(Collected data)
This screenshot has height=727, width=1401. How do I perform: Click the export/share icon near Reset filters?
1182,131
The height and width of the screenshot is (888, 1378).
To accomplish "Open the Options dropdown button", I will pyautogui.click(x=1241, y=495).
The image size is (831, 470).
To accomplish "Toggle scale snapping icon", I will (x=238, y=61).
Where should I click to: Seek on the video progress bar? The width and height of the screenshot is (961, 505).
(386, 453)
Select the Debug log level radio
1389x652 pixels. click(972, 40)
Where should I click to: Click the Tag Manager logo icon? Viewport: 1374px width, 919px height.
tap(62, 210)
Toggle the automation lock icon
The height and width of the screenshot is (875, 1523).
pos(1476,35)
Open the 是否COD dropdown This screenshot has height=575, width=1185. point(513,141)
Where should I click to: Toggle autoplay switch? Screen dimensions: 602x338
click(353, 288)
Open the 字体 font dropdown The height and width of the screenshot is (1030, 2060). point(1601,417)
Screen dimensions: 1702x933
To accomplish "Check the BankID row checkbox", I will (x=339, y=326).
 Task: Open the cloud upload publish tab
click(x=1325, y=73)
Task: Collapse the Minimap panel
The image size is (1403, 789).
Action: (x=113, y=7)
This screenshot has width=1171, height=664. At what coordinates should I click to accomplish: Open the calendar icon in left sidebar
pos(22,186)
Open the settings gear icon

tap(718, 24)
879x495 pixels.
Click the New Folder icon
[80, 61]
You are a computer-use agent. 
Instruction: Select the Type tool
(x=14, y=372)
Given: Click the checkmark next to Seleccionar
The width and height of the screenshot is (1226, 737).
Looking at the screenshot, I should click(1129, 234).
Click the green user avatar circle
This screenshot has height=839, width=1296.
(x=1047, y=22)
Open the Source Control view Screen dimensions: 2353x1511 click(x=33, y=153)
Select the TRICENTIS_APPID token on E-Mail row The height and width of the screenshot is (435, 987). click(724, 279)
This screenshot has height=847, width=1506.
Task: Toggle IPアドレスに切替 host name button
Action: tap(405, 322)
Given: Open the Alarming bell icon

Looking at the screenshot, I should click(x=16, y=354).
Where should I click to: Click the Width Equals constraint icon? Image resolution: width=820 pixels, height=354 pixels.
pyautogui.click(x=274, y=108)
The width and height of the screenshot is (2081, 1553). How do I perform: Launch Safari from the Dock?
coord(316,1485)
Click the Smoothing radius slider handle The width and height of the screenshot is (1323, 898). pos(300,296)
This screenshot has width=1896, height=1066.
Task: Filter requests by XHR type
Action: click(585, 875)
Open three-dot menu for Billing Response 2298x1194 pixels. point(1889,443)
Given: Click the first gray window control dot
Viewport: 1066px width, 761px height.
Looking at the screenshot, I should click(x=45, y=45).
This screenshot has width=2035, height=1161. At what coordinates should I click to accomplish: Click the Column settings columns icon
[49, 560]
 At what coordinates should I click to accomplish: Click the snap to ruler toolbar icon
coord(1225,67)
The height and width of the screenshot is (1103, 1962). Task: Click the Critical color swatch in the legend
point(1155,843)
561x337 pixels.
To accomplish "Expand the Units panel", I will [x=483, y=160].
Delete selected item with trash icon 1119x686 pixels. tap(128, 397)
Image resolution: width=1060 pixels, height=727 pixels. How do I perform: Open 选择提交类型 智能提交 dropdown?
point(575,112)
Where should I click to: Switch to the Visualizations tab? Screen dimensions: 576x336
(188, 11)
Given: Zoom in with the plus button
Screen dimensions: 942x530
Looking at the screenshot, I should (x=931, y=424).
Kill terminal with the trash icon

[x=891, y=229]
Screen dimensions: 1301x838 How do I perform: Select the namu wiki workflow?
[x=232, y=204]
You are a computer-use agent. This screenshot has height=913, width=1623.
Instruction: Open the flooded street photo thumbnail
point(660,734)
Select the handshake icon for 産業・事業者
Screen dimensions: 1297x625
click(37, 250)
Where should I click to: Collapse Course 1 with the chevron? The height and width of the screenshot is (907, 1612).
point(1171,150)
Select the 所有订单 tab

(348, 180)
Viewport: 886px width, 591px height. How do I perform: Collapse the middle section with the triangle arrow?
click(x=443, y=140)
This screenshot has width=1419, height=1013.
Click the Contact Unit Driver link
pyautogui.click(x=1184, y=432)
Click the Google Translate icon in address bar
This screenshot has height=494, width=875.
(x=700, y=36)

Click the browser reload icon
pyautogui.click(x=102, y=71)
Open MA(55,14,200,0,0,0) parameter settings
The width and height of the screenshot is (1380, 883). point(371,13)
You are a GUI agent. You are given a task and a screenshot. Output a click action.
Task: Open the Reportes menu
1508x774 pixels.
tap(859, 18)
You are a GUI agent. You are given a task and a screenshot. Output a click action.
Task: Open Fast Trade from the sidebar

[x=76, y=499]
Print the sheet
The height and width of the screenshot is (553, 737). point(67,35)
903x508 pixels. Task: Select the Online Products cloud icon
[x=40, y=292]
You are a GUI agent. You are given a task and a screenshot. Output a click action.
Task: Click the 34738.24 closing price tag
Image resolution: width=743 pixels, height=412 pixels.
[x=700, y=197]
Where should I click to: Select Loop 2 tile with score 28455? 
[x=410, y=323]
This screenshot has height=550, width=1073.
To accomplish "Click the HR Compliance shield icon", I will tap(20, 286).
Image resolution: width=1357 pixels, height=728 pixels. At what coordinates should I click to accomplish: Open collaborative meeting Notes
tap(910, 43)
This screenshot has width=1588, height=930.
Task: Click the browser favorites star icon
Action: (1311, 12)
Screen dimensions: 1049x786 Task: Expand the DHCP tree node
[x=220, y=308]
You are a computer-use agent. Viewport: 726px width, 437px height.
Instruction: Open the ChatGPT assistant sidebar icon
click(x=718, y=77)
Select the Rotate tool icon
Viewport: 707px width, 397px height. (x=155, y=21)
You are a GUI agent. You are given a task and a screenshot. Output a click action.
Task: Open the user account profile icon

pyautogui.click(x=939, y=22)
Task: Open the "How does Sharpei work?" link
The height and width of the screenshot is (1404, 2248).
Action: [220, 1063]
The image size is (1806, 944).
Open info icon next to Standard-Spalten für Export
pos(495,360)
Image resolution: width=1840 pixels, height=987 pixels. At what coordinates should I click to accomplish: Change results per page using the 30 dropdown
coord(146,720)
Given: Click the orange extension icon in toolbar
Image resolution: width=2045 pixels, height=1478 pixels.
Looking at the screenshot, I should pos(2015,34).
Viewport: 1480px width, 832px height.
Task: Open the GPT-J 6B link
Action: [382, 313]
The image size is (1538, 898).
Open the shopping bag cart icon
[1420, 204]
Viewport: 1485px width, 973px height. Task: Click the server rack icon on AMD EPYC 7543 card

_WHAT YOU NEED TO DO_. Transcribe the data above so that every line matches exactly.

_RESPONSE AREA_.
This screenshot has height=727, width=1401. How do I perform: Click the export/share icon near Reset filters?
1182,131
The height and width of the screenshot is (888, 1378).
To accomplish "Open the Options dropdown button", I will pyautogui.click(x=1241, y=495).
The image size is (831, 470).
To accomplish "Toggle scale snapping icon", I will (x=238, y=61).
Where should I click to: Seek on the video progress bar? The width and height of the screenshot is (961, 505).
(386, 453)
Select the Debug log level radio
1389x652 pixels. click(972, 40)
Where should I click to: Click the Tag Manager logo icon? Viewport: 1374px width, 919px height.
tap(62, 210)
Toggle the automation lock icon
The height and width of the screenshot is (875, 1523).
pos(1476,35)
Open the 是否COD dropdown This screenshot has height=575, width=1185. point(513,141)
Where should I click to: Toggle autoplay switch? Screen dimensions: 602x338
click(353, 288)
Open the 字体 font dropdown The height and width of the screenshot is (1030, 2060). point(1601,417)
Screen dimensions: 1702x933
To accomplish "Check the BankID row checkbox", I will (x=339, y=326).
 Task: Open the cloud upload publish tab
click(x=1325, y=73)
Task: Collapse the Minimap panel
The image size is (1403, 789).
Action: (x=113, y=7)
This screenshot has width=1171, height=664. At what coordinates should I click to accomplish: Open the calendar icon in left sidebar
pos(22,186)
Open the settings gear icon

tap(718, 24)
879x495 pixels.
Click the New Folder icon
[80, 61]
You are a computer-use agent. 
Instruction: Select the Type tool
(x=14, y=372)
Given: Click the checkmark next to Seleccionar
The width and height of the screenshot is (1226, 737).
Looking at the screenshot, I should click(1129, 234).
Click the green user avatar circle
This screenshot has height=839, width=1296.
(x=1047, y=22)
Open the Source Control view Screen dimensions: 2353x1511 click(x=33, y=153)
Select the TRICENTIS_APPID token on E-Mail row The height and width of the screenshot is (435, 987). click(724, 279)
This screenshot has height=847, width=1506.
Task: Toggle IPアドレスに切替 host name button
Action: tap(405, 322)
Given: Open the Alarming bell icon

Looking at the screenshot, I should click(x=16, y=354).
Where should I click to: Click the Width Equals constraint icon? Image resolution: width=820 pixels, height=354 pixels.
pyautogui.click(x=274, y=108)
The width and height of the screenshot is (2081, 1553). How do I perform: Launch Safari from the Dock?
coord(316,1485)
Click the Smoothing radius slider handle The width and height of the screenshot is (1323, 898). pos(300,296)
This screenshot has width=1896, height=1066.
Task: Filter requests by XHR type
Action: click(585, 875)
Open three-dot menu for Billing Response 2298x1194 pixels. point(1889,443)
Given: Click the first gray window control dot
Viewport: 1066px width, 761px height.
Looking at the screenshot, I should click(x=45, y=45).
This screenshot has width=2035, height=1161. At what coordinates should I click to accomplish: Click the Column settings columns icon
[49, 560]
 At what coordinates should I click to accomplish: Click the snap to ruler toolbar icon
coord(1225,67)
The height and width of the screenshot is (1103, 1962). Task: Click the Critical color swatch in the legend
point(1155,843)
561x337 pixels.
To accomplish "Expand the Units panel", I will [x=483, y=160].
Delete selected item with trash icon 1119x686 pixels. tap(128, 397)
Image resolution: width=1060 pixels, height=727 pixels. How do I perform: Open 选择提交类型 智能提交 dropdown?
point(575,112)
Where should I click to: Switch to the Visualizations tab? Screen dimensions: 576x336
(188, 11)
Given: Zoom in with the plus button
Screen dimensions: 942x530
Looking at the screenshot, I should (x=931, y=424).
Kill terminal with the trash icon

[x=891, y=229]
Screen dimensions: 1301x838 How do I perform: Select the namu wiki workflow?
[x=232, y=204]
You are a computer-use agent. This screenshot has height=913, width=1623.
Instruction: Open the flooded street photo thumbnail
point(660,734)
Select the handshake icon for 産業・事業者
Screen dimensions: 1297x625
click(37, 250)
Where should I click to: Collapse Course 1 with the chevron? The height and width of the screenshot is (907, 1612).
point(1171,150)
Select the 所有订单 tab

(348, 180)
Viewport: 886px width, 591px height. How do I perform: Collapse the middle section with the triangle arrow?
click(x=443, y=140)
This screenshot has width=1419, height=1013.
Click the Contact Unit Driver link
pyautogui.click(x=1184, y=432)
Click the Google Translate icon in address bar
This screenshot has height=494, width=875.
(x=700, y=36)

Click the browser reload icon
pyautogui.click(x=102, y=71)
Open MA(55,14,200,0,0,0) parameter settings
The width and height of the screenshot is (1380, 883). point(371,13)
You are a GUI agent. You are given a task and a screenshot. Output a click action.
Task: Open the Reportes menu
1508x774 pixels.
tap(859, 18)
You are a GUI agent. You are given a task and a screenshot. Output a click action.
Task: Open Fast Trade from the sidebar

[x=76, y=499]
Print the sheet
The height and width of the screenshot is (553, 737). point(67,35)
903x508 pixels. Task: Select the Online Products cloud icon
[x=40, y=292]
You are a GUI agent. You are given a task and a screenshot. Output a click action.
Task: Click the 34738.24 closing price tag
Image resolution: width=743 pixels, height=412 pixels.
[x=700, y=197]
Where should I click to: Select Loop 2 tile with score 28455? 
[x=410, y=323]
This screenshot has height=550, width=1073.
To accomplish "Click the HR Compliance shield icon", I will tap(20, 286).
Image resolution: width=1357 pixels, height=728 pixels. At what coordinates should I click to accomplish: Open collaborative meeting Notes
tap(910, 43)
This screenshot has width=1588, height=930.
Task: Click the browser favorites star icon
Action: (1311, 12)
Screen dimensions: 1049x786 Task: Expand the DHCP tree node
[x=220, y=308]
You are a computer-use agent. Viewport: 726px width, 437px height.
Instruction: Open the ChatGPT assistant sidebar icon
click(x=718, y=77)
Select the Rotate tool icon
Viewport: 707px width, 397px height. (x=155, y=21)
You are a GUI agent. You are given a task and a screenshot. Output a click action.
Task: Open the user account profile icon

pyautogui.click(x=939, y=22)
Task: Open the "How does Sharpei work?" link
The height and width of the screenshot is (1404, 2248).
Action: [220, 1063]
The image size is (1806, 944).
Open info icon next to Standard-Spalten für Export
pos(495,360)
Image resolution: width=1840 pixels, height=987 pixels. At what coordinates should I click to accomplish: Change results per page using the 30 dropdown
coord(146,720)
Given: Click the orange extension icon in toolbar
Image resolution: width=2045 pixels, height=1478 pixels.
Looking at the screenshot, I should pos(2015,34).
Viewport: 1480px width, 832px height.
Task: Open the GPT-J 6B link
Action: [382, 313]
The image size is (1538, 898).
Open the shopping bag cart icon
[1420, 204]
Viewport: 1485px width, 973px height. Task: Click the server rack icon on AMD EPYC 7543 card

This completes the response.